Para as políticas públicas educacionais, o reconhecimento e a acolhida da “Diversidade” podem ser vistos, num primeiro momento, como uma indiscutível questão de direito e de cidadania plena. (SANTA CATARINA, 2014, p. 84)

Assim, a Proposta Curricular de Santa Catarina, além de um documento de natureza educacional, estabelece uma necessária interface com a seara dos direitos. Não há como se propor uma educação cidadã sem desafiar os alunos, por meio do reconhecimento de sua condição diversa, a participar de um processo educativo que os respeite.

Num cenário eurocêntrico como é o estado Santa Catarina, a compreensão de tudo isso parece desafiar profundamente mentes e sistema o que exige uma ampla revisão de comportamentos que deve se dar para além dos muros da escola. Esta evolução paradigmática deve ser observada também no contexto da família, primeira célula formadora de seres humanos.

Se é preciso garantir uma formação integral (com participação do espaço escolar) que fortaleça o respeito aos direitos de crianças, mulheres, jovens, idosos, homossexuais, negros, quilombolas, indígenas, pessoas com deficiência, entre outros, é fundamental que estes direito sejam socialmente reconhecidos. A oferta igualitária de direitos, portanto, não pode desconsiderar as diferenças culturais e individuais. Neste sentido é preciso reconhecer que

A educação destina-se a múltiplos sujeitos e tem como objetivo a troca de saberes, a socialização e o confronto do conhecimento, segundo diferentes abordagens exercidas por pessoas de diferentes condições físicas, sensoriais, intelectuais e emocionais, classes sociais, crenças, etnias, gêneros, origens, contextos socioculturais, e da cidade, do campo e de aldeias. Por isso, é preciso fazer da escola a instituição acolhedora, inclusiva, pois essa é uma opção „transgressora‟, porque rompe com a ilusão da homogeneidade e provoca, quase sempre, uma espécie de crise de identidade institucional (BRASIL, 2013, p. 25).

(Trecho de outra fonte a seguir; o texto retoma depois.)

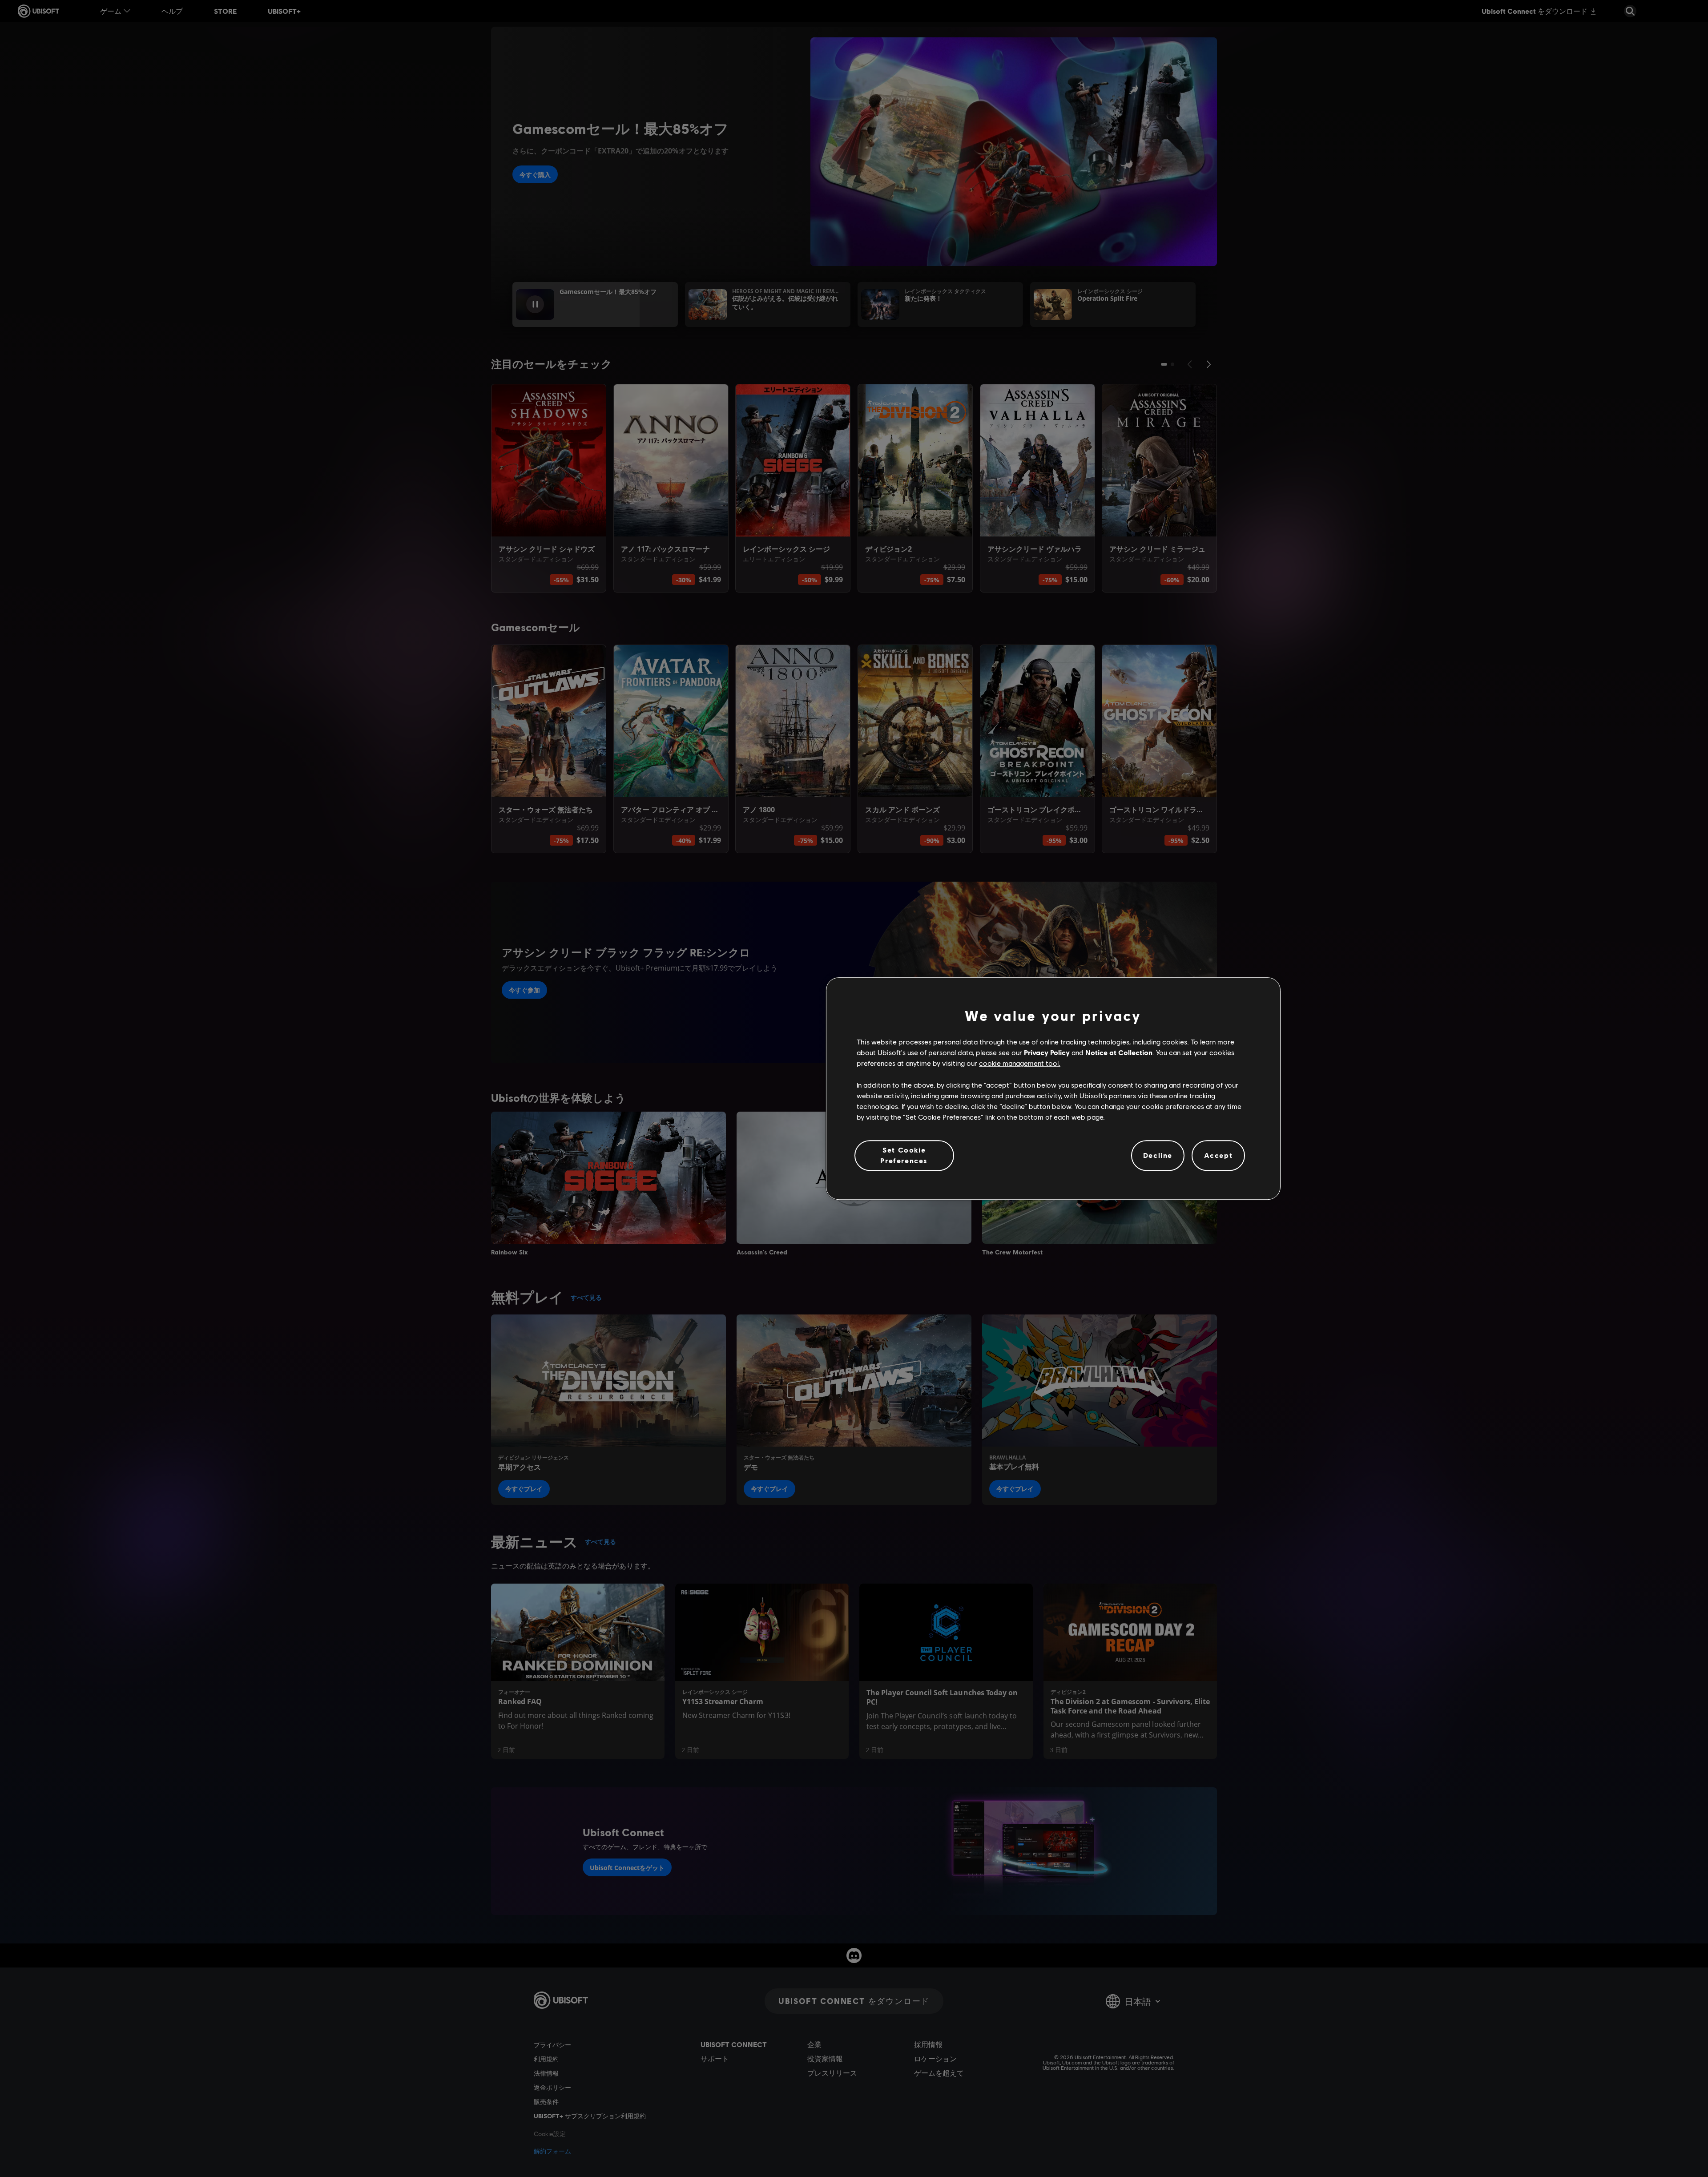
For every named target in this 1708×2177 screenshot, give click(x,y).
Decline (1157, 1155)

Diante disto há que se discutir também à luz do direito, sem perder a percepção pedagógica da educabilidade integral e universal, quem são estes sujeitos diversos e detentores do direito à educação e proteção integral. Historicamente percebe-se que a chamada inclusão se deu por segmentos sociais e humanos definidos. Assim foi com os escravos e seus descendentes, com os indígenas, com os portadores de deficiências, etc. Nota-se que há uma tendência a generalização como se todos os descentes de escravos, ou os indígenas ou os deficientes físicos pudessem ser incluídos em blocos, inserindo-os numa instituição de ensino. Em verdade, embora necessário, este é apenas o primeiro passo para que cada sujeito, independentemente de sua condição histórica, econômica, étnica

ou cognitiva possa ser incluído no processo de formação escolar (para da formação integral) que lhe ofereça condições basilares para sua emancipação.

Mesmo assim, considerando que sujeitos da diversidade somos todos nós, há que destacar os grupos que objeto direito de preconceito e discriminação, principalmente, no percurso formativo. Isso é tão forte e perceptível que a LDB estabeleceu como obrigatório o ensino de história e cultural africana e indígenas, por exemplo. É neste contexto que é possível falar em proteção integral, visando a partir da formação, garantir a todos o acesso aos direitos e garantias e fundamentais independentemente de qualquer condição.